There are many ideas for routes throughout the park and Dadey envisions options for all budgets and abilities. “We want to get to a place where there’s something for everyone,” he says. “We will get there, but it will take time.”
Dadey hopes to offer a wide range of lodging in every location, from economical to more upscale inns and hotels, which comes with its own challenges. In some cases, it may take hamlets time to buy into the concept and build new facilities if needed. “It will take us a while to prove that if someone wants to open a new hotel, we can fill their spaces,” says Dadey.
AHH still has some kinks to work out, according to Dadey. For one, many of the partners or potential partners in the program don’t have booking websites, preferring to work the old-fashioned way. “An electronic reservation system is still a missing piece,” he admits. “In some cases, reservation systems might be the bartender taking a phone call and putting it into the books.”
Another challenge is that some of the hamlets involved have very little in the way of lodging.
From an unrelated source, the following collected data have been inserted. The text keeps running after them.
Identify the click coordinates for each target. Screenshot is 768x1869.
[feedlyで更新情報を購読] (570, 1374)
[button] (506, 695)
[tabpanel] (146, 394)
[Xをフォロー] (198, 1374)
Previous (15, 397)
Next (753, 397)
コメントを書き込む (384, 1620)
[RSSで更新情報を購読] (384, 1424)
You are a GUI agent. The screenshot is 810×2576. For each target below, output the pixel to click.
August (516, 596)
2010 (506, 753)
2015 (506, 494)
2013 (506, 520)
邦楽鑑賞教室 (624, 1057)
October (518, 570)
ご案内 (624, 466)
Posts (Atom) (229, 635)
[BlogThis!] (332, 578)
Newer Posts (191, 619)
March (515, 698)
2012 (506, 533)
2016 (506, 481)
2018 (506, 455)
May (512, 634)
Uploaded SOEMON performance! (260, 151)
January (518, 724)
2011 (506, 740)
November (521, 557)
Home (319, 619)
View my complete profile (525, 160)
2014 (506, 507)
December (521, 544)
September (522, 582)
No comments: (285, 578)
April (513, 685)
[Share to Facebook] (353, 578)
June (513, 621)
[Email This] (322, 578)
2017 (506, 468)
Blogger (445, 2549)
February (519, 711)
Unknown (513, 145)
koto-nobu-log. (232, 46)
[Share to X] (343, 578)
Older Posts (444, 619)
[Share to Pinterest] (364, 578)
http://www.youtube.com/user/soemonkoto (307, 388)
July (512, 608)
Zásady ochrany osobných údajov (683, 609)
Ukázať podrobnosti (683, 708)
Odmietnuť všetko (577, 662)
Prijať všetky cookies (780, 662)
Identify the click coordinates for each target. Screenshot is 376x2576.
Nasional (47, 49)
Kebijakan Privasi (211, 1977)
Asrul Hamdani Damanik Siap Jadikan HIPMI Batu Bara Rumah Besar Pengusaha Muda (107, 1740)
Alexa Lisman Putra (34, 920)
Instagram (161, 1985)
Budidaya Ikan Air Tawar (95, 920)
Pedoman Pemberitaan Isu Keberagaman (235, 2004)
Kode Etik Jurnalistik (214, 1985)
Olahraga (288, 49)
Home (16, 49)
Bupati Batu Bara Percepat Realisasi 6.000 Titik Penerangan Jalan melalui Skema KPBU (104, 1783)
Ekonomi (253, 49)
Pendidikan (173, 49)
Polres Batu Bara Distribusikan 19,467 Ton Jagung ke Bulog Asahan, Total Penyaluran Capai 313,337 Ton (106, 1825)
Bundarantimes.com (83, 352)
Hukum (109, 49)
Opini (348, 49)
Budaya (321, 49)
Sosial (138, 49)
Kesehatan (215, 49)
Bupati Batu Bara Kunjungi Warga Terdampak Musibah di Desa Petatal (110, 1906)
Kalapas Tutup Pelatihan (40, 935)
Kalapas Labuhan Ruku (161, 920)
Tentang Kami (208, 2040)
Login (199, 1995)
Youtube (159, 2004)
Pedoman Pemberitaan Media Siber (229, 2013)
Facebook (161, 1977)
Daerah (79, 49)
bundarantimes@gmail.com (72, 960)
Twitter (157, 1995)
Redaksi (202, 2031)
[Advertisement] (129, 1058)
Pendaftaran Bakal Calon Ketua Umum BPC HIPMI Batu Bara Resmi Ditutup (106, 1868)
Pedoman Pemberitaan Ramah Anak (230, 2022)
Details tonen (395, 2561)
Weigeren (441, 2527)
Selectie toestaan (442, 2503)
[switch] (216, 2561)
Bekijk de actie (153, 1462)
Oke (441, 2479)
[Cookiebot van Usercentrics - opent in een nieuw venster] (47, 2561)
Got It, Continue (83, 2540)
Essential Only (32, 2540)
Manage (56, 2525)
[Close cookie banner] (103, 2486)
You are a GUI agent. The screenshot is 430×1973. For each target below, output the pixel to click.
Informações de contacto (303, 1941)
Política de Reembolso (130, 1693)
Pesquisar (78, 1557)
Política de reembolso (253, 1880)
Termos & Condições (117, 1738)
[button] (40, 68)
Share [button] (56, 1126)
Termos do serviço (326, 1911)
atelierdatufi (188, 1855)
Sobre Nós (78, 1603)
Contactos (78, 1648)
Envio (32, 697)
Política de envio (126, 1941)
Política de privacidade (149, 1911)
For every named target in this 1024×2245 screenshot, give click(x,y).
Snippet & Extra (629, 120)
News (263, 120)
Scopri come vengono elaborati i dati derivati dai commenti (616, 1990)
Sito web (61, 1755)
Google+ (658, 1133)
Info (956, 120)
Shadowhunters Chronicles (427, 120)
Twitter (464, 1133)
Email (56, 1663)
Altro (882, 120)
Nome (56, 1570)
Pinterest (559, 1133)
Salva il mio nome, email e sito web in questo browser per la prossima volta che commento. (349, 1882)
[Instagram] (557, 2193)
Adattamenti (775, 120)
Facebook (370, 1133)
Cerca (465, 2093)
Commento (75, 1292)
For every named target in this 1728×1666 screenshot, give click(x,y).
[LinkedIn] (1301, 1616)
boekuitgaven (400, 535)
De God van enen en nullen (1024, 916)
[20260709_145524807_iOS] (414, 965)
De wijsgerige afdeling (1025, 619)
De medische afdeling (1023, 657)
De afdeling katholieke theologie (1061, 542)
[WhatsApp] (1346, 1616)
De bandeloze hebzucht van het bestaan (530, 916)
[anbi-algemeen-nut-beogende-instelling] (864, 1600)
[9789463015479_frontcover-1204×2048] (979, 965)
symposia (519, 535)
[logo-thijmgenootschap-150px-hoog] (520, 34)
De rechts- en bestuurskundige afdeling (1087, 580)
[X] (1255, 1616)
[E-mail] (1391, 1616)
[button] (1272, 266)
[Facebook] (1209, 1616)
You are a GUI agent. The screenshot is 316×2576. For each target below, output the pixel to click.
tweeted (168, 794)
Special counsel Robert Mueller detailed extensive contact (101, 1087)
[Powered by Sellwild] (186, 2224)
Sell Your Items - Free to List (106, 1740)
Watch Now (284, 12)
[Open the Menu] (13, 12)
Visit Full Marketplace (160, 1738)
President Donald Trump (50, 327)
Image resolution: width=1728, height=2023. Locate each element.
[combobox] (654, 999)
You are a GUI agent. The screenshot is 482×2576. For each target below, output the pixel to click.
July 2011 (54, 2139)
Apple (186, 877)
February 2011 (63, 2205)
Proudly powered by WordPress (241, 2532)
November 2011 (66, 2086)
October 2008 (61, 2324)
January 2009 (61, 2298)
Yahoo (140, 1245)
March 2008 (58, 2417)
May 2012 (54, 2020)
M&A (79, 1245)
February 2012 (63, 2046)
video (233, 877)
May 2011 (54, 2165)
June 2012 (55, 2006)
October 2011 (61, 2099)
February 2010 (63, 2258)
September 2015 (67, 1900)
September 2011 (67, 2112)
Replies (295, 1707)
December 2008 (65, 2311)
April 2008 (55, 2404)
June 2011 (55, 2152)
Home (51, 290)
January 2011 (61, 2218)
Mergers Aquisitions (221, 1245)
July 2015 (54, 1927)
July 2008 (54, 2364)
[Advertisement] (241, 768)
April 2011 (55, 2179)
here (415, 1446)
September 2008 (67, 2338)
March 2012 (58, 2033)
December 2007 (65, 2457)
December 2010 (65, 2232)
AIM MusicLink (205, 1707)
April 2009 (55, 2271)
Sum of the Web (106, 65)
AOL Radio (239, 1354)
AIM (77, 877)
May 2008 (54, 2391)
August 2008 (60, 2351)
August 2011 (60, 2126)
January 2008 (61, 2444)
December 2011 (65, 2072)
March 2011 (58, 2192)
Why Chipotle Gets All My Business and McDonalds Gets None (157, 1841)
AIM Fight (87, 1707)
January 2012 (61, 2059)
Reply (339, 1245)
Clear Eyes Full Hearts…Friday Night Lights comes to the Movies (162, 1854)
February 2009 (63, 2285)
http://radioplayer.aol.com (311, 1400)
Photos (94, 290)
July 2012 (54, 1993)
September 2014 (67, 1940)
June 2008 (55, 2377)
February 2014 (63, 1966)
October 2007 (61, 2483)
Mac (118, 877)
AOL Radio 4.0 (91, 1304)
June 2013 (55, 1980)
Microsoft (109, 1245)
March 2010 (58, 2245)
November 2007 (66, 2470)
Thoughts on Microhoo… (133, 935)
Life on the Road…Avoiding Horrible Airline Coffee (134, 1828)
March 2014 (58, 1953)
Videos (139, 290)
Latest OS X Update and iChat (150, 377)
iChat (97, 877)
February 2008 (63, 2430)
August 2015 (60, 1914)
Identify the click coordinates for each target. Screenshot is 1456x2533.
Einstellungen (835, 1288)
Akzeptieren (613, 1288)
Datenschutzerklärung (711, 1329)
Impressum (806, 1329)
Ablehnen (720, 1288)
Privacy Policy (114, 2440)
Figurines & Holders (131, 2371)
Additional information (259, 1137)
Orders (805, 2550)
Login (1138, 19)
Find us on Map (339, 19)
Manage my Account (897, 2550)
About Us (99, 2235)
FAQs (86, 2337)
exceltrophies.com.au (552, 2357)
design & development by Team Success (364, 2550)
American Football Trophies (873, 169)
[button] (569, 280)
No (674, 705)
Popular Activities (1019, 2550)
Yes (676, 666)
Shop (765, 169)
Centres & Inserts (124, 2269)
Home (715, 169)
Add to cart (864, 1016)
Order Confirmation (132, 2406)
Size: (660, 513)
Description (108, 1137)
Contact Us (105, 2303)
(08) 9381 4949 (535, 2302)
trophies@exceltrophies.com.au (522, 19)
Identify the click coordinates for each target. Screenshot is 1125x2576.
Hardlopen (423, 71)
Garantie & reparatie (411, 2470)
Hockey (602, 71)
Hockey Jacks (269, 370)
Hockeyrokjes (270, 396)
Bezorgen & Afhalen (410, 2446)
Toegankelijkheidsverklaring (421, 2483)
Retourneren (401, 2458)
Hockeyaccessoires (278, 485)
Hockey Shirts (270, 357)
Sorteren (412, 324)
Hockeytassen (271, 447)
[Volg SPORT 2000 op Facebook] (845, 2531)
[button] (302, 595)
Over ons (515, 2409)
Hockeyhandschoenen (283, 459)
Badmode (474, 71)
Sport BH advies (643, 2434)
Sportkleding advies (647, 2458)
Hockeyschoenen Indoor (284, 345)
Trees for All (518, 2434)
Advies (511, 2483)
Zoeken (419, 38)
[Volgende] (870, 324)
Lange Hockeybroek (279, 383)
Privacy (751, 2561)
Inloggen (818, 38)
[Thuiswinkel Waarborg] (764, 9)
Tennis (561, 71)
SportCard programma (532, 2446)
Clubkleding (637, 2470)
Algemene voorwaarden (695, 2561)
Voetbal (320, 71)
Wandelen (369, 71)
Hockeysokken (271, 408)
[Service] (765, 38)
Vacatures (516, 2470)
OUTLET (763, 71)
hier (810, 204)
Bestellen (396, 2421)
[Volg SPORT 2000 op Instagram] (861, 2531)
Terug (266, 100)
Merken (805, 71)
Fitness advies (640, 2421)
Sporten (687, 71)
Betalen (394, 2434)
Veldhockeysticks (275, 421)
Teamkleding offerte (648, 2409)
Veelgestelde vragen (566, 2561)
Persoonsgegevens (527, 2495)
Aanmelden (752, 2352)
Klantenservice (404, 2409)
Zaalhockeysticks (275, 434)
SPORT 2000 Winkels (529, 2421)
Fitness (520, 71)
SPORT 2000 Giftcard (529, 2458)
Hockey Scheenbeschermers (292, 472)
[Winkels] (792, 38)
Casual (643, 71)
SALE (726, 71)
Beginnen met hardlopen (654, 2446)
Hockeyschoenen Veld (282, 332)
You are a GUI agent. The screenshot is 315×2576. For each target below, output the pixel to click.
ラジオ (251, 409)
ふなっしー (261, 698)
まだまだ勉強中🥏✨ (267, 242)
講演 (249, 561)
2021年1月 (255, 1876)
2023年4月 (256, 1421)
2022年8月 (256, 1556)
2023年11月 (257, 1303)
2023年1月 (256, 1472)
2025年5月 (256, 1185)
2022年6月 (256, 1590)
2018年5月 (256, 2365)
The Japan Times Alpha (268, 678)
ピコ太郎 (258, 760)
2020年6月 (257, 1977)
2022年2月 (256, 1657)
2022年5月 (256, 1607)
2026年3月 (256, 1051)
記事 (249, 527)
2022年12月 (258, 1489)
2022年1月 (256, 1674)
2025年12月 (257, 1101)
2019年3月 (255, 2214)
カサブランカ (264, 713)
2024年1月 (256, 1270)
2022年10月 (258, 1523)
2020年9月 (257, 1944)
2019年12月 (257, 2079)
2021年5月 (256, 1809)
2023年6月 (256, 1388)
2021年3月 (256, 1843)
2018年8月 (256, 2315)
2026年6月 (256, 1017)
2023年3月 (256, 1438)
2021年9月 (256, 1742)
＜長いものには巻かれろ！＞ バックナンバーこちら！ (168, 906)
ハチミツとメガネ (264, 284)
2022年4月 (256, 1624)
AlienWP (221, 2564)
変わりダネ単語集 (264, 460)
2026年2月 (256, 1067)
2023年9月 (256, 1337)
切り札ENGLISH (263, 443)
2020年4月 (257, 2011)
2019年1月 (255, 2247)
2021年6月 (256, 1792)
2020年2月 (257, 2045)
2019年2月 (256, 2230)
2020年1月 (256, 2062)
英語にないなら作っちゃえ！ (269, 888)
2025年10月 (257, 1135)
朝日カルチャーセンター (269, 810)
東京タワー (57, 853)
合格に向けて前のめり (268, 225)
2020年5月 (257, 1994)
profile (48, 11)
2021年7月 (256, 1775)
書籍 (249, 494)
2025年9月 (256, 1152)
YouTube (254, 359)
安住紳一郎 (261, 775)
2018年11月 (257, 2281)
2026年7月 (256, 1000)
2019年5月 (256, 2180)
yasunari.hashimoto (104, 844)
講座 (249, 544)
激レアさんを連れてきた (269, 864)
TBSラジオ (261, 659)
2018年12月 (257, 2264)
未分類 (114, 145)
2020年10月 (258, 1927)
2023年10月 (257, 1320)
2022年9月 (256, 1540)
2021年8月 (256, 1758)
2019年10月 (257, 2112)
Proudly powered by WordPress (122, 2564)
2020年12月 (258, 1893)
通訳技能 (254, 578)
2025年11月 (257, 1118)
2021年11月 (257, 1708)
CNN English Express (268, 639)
Those that do have it are often booked far in advance of the summer high season.
A key component of the AHH vision is protecting the fragile Adirondacks ecosystem. “We’ve had a few folks who expressed concern that we’ll be bringing in a bunch of new construction and thus crowds to the area,” says Dadey. “But that’s just not the case. At most, we may put up some yurts somewhere along the line.”
Drury points out that the park is protected and that he and Dadey are committed to maintaining its nature. “Half of the park is public preserve and constitutionally shielded,” he says. “The other half is in private land that is similarly committed to preservation.”
Martz is optimistic about the program’s future. “People like to have adventures but don’t necessarily like to plan them,” she says. “There’s demand for a system that can create a special experience like this—it checks the right boxes.”